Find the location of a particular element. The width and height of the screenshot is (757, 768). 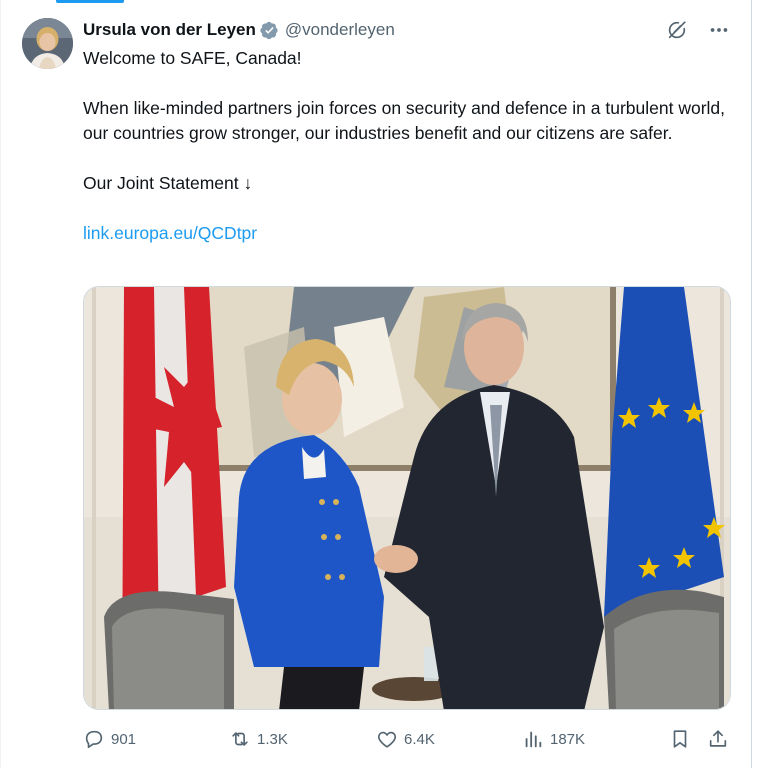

● ● ● ● ● ● ●

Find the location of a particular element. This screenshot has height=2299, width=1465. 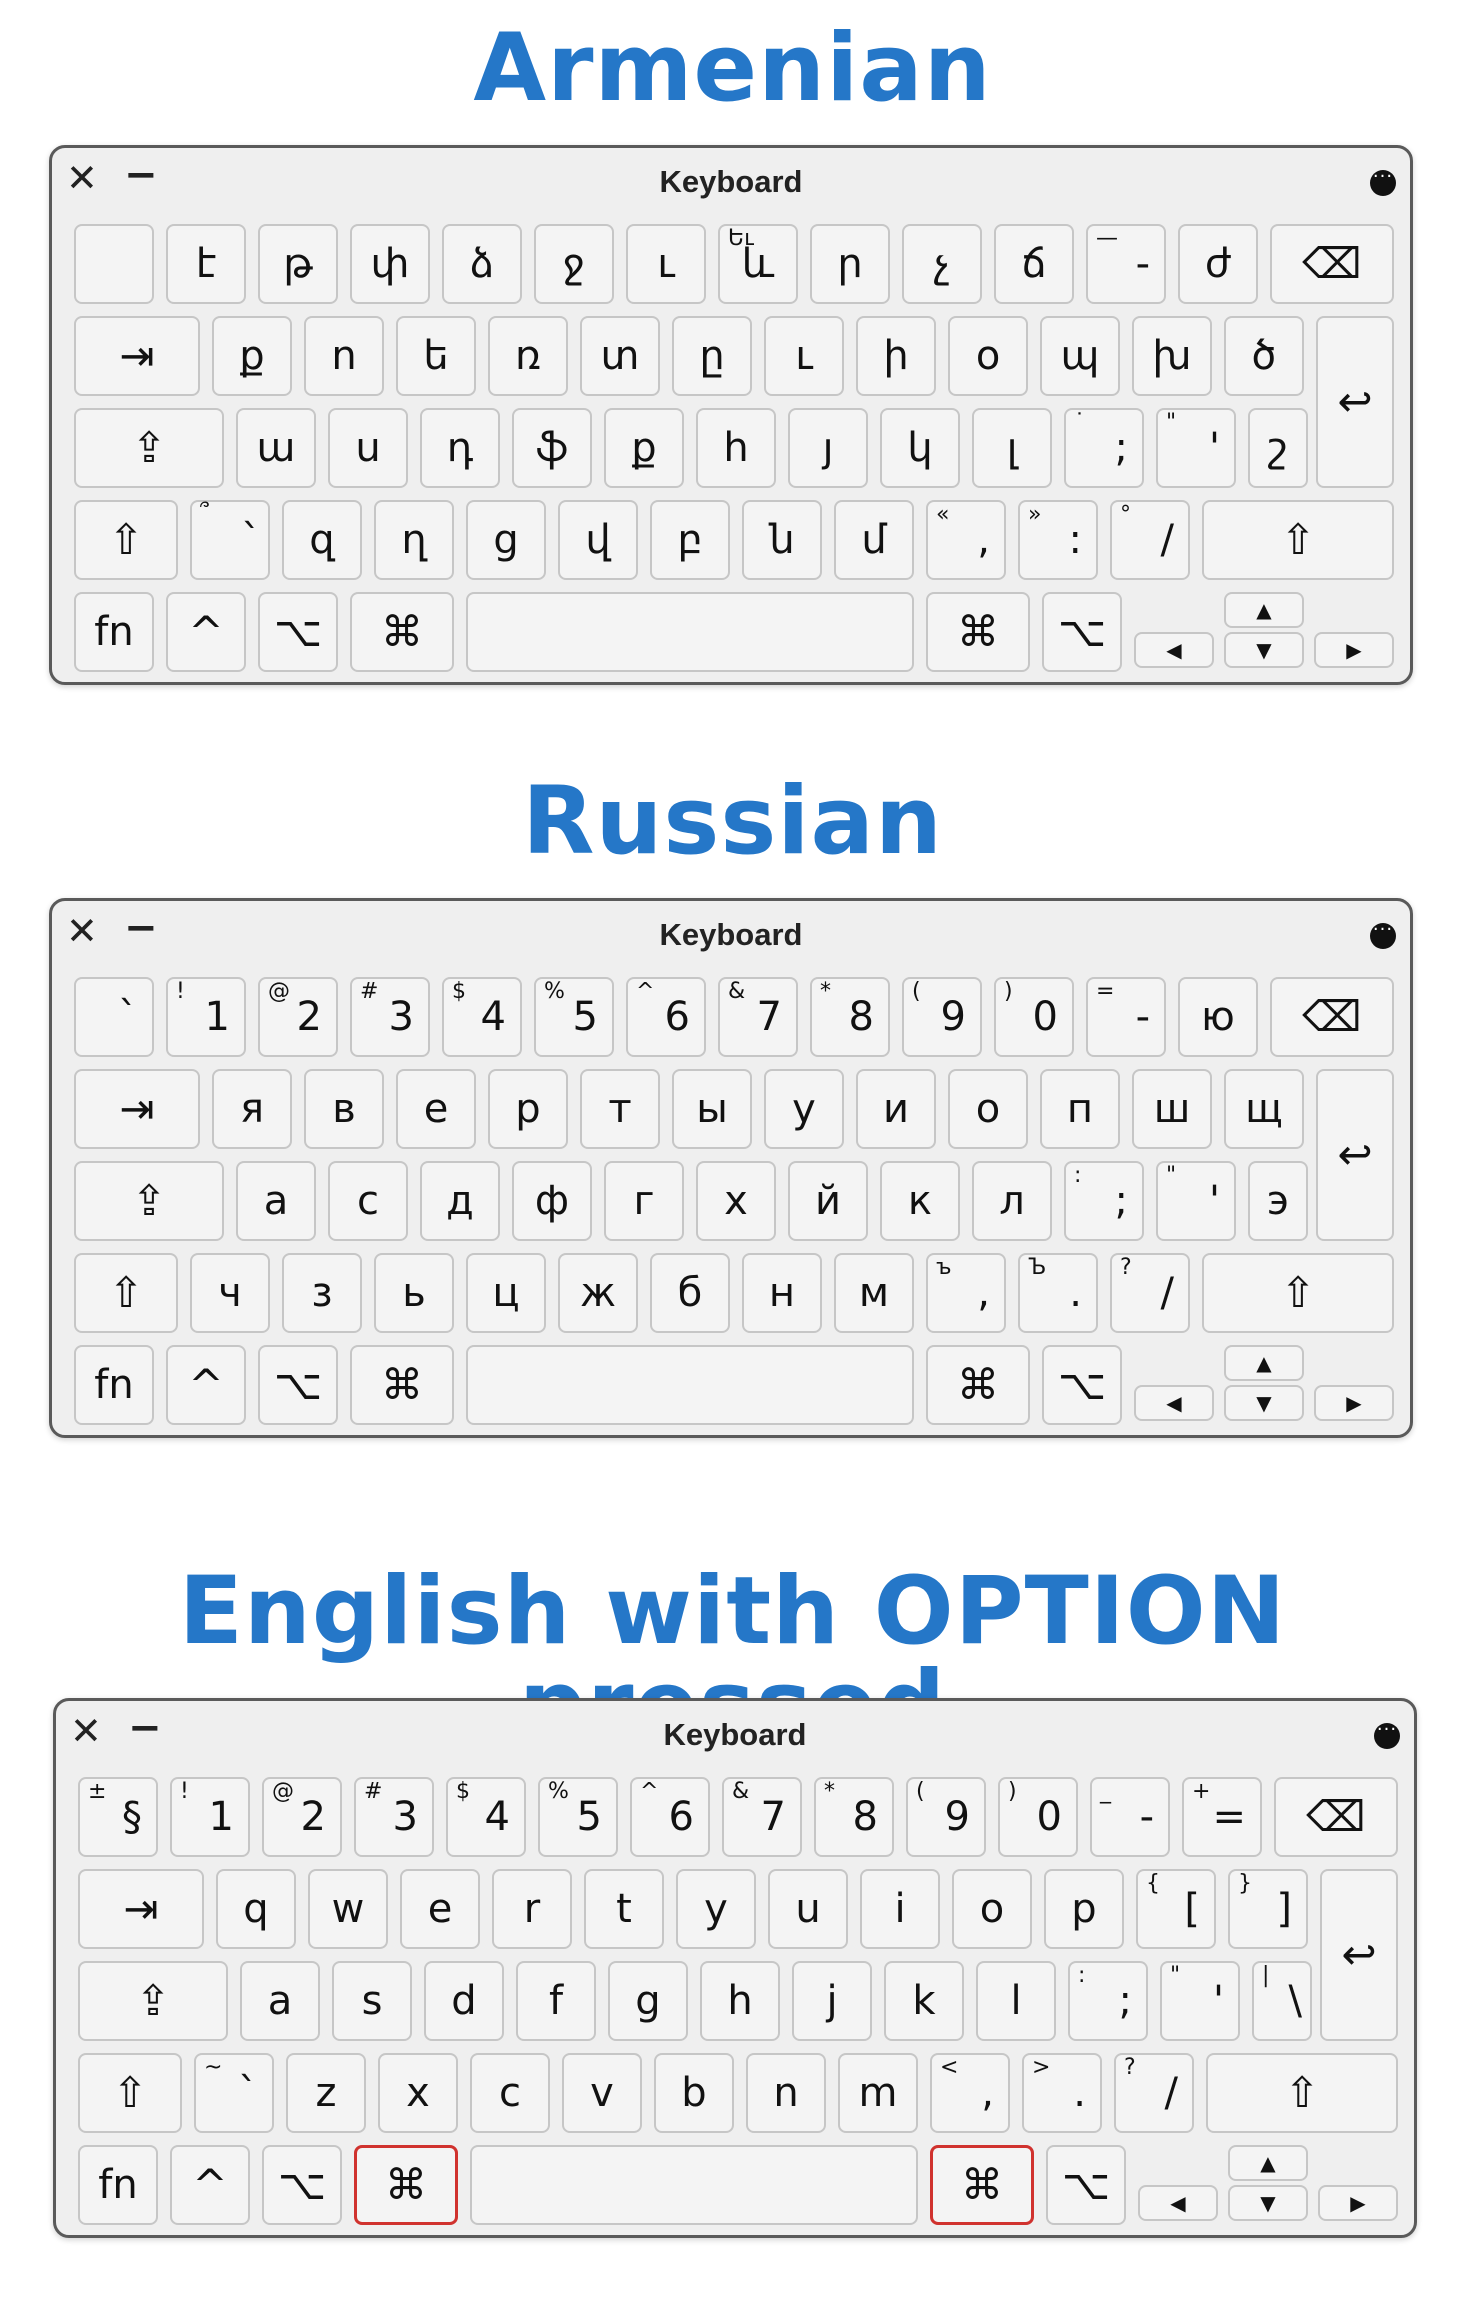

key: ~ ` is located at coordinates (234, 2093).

● ● ● ● ● ● ●

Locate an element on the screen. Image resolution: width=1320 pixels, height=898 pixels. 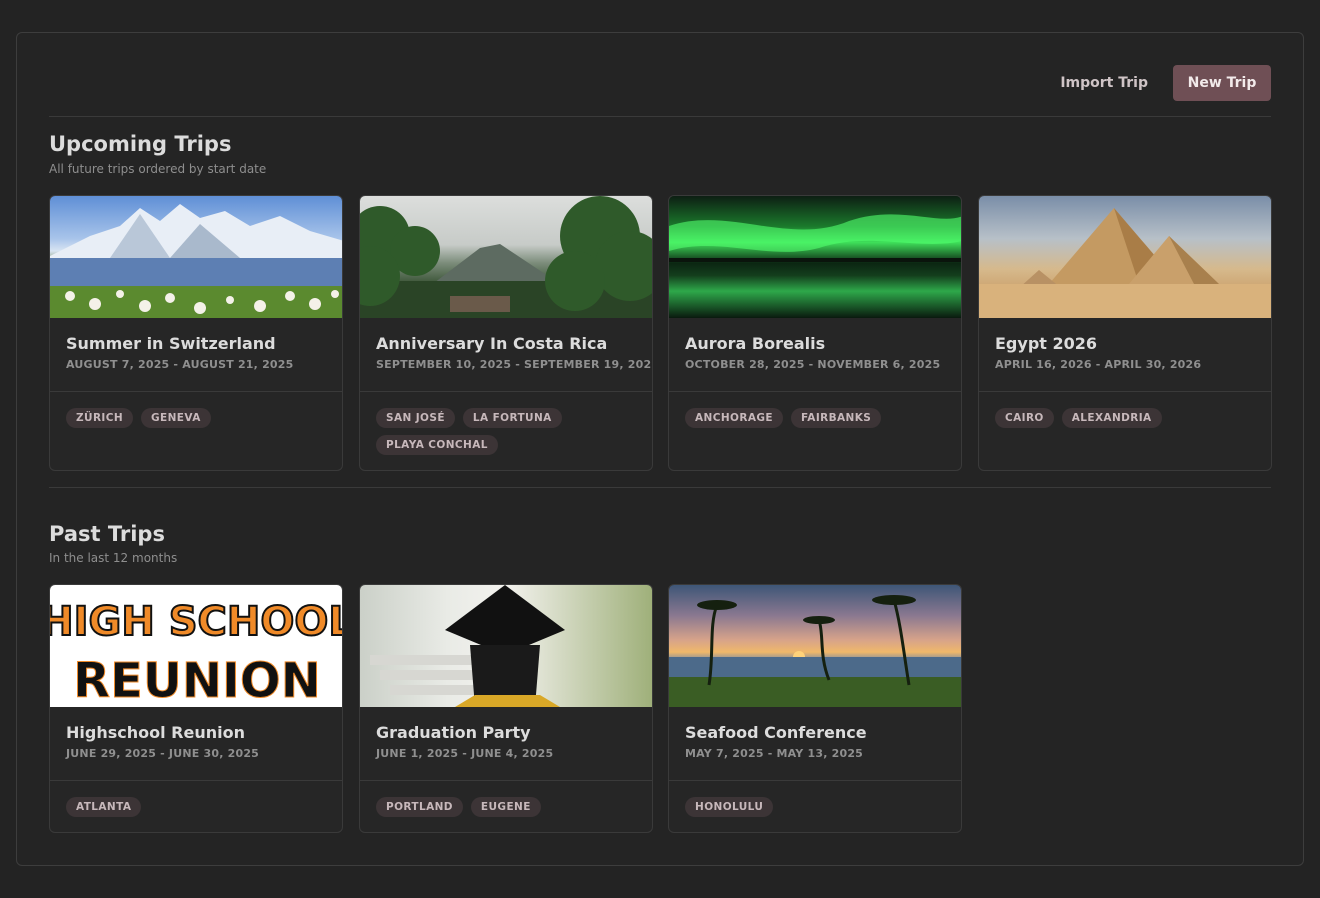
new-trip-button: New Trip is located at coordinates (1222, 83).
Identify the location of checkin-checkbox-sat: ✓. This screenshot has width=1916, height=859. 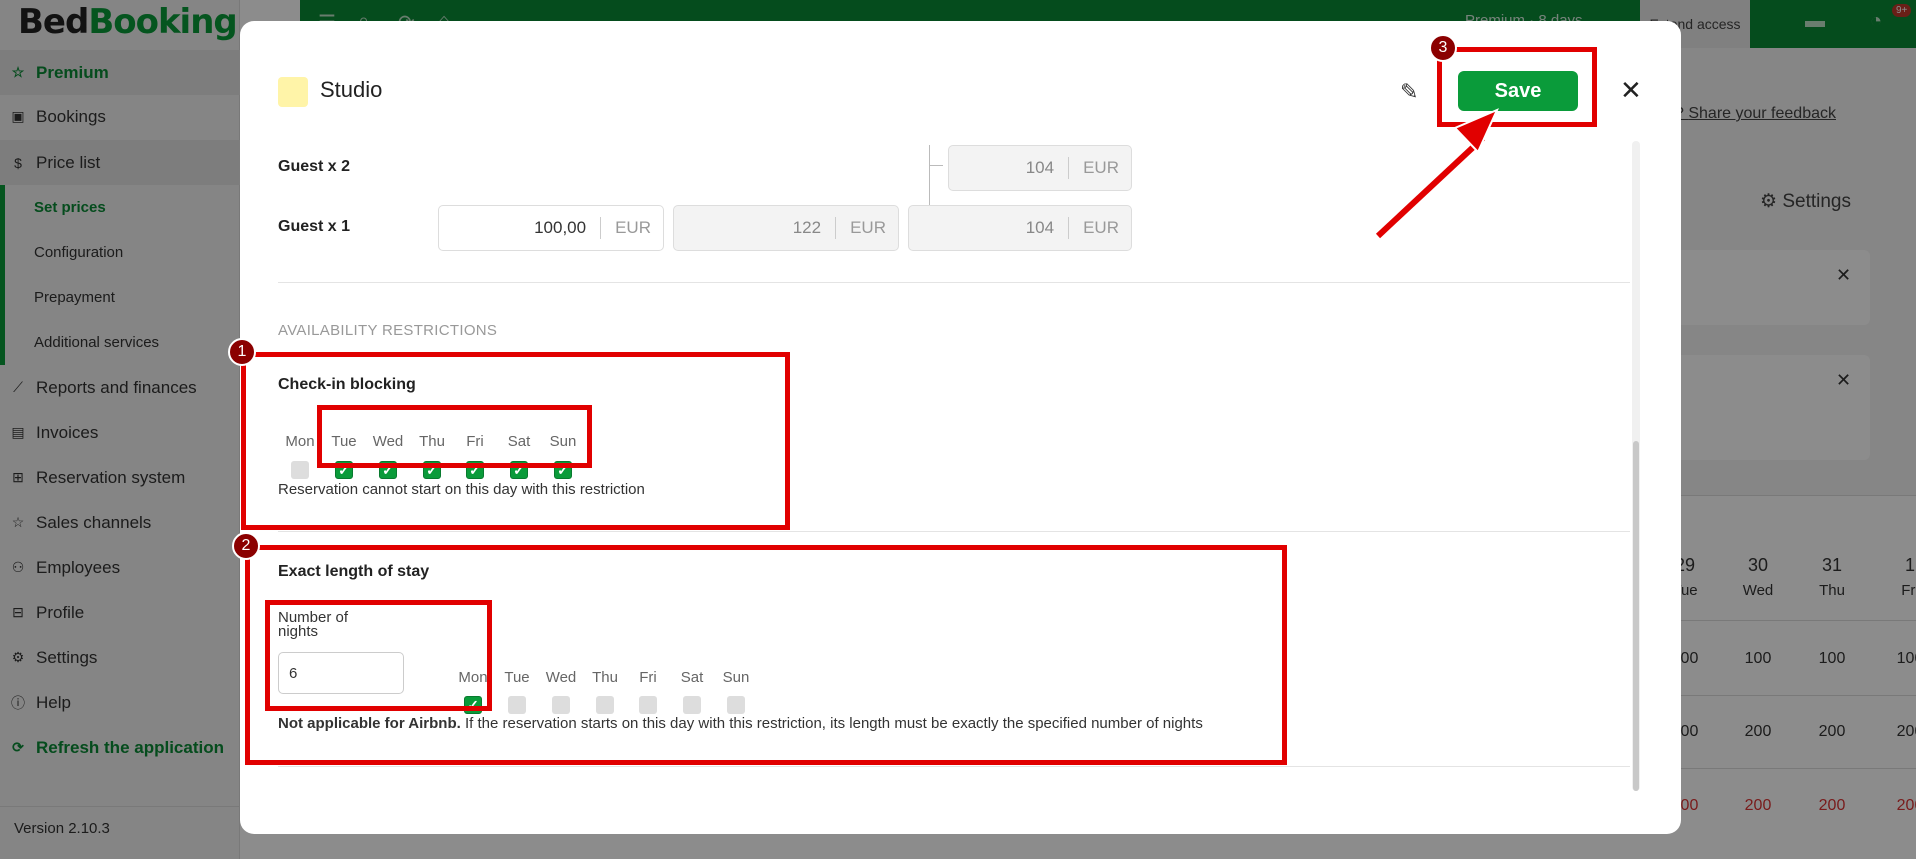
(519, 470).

● ● ● ● ● ● ●

> **Task to carry out**
Output the lines exactly, from the line with "Locate an element" up to and including the line with "(519, 470).", leaving the pictures out.

> **Exercise solution**
Locate an element on the screen. Image resolution: width=1320 pixels, height=898 pixels. 
new-trip-button: New Trip is located at coordinates (1222, 83).
Identify the location of checkin-checkbox-sat: ✓. This screenshot has width=1916, height=859. 
(519, 470).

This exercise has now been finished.